Ia bertanya mengapa ia harus mengenakan benda semahal ini dalam kegiatan amal.
“Ini memang dilema. Kita melakukan kegiatan amal tapi harus menenteng tas mewah seperti itu. Tapi kita harus mengenakannya untuk menunjukkan status kerajaan terutama ketika kita pergi ke luar negeri. Rakyat kita mengharapkannya. Sebagai keluarga kerjaan, kita menjadi simbol dan kebanggaan negara. Tugas kita untuk berpenampilan baik, jadi kita harus lebih berusaha. Jika kita melakukannya hanya untuk penampilan semata maka kita orang-orang yang palsu. Kau bisa melakukannya dengan baik, kan? Tulus dan tak dibuat-buat,” kata Ibunda Raja sambil tersenyum.
Hang-ah mengangguk dan balas tersenyum.

“Bagaimana caraku mendapatkan ingatan itu kembali?” tanyanya. Psikolog itu berkata Jae-shin sendiri yang mengunci ingatan itu. Jae-shin berkata sekarang ia baik –baik saja. Ia sudah bisa menghadapi orang banyak bahkan berpidato.

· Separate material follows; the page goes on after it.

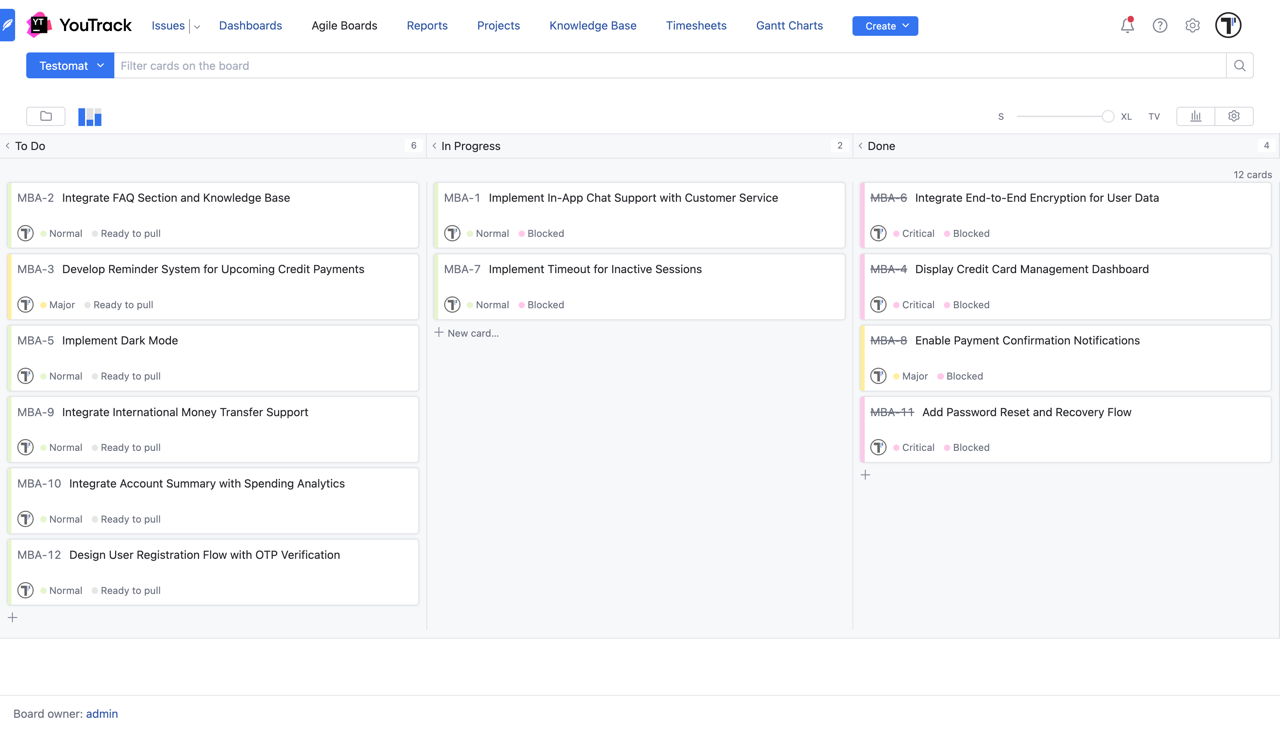Go to the Dashboards tab
This screenshot has width=1280, height=734.
coord(250,26)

Psikolog itu berpendapat kemajuan Jae-shin hanya sementara karena dipicu Shi-kyeong. Ia berkata belum waktunya Jae-shin membuka ingatannya. Jika dipaksa maka Jae-shin akan kembali terkena serangan panik.

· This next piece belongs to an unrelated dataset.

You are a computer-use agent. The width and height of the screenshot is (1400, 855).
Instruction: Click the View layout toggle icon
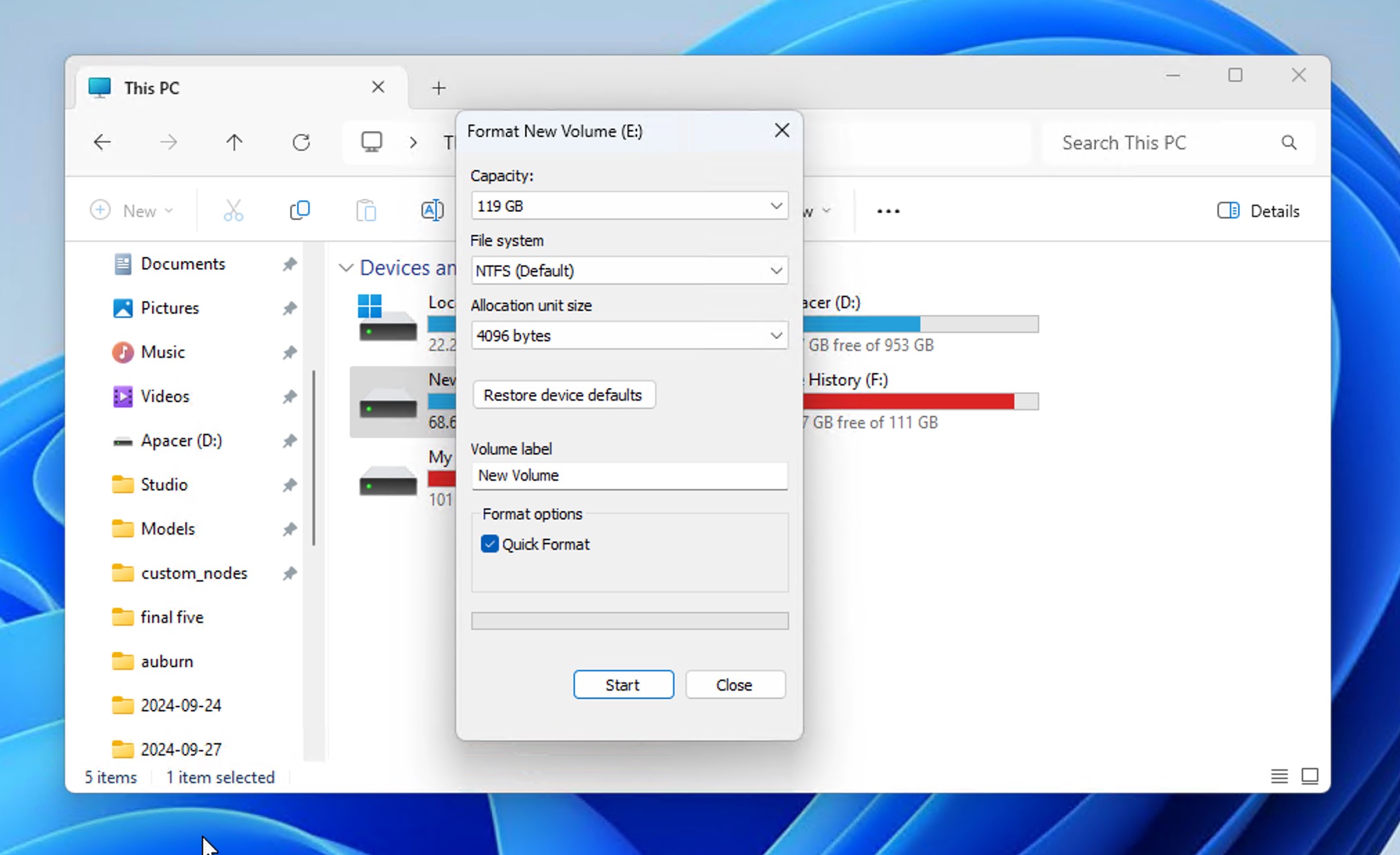(x=1309, y=778)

Shi-kyeong mengetuk pintu kamar Jae-shin lalu masuk. Ia bertanya apakah Jae-shin mencarinya. Jae-shin menanyakan keadaan Sekretaris Eun. Shi-kyeong berkata ayahnya baik-baik saja dan sedang menyendiri di pegunungan.
“Tolong jangan benci kakakku…mungkin ada hal yang tidak kita mengerti,” kata Jae-shin.
“Aku tahu. Mereka mungkin memiliki rahasia,” sahut Shi-yeong.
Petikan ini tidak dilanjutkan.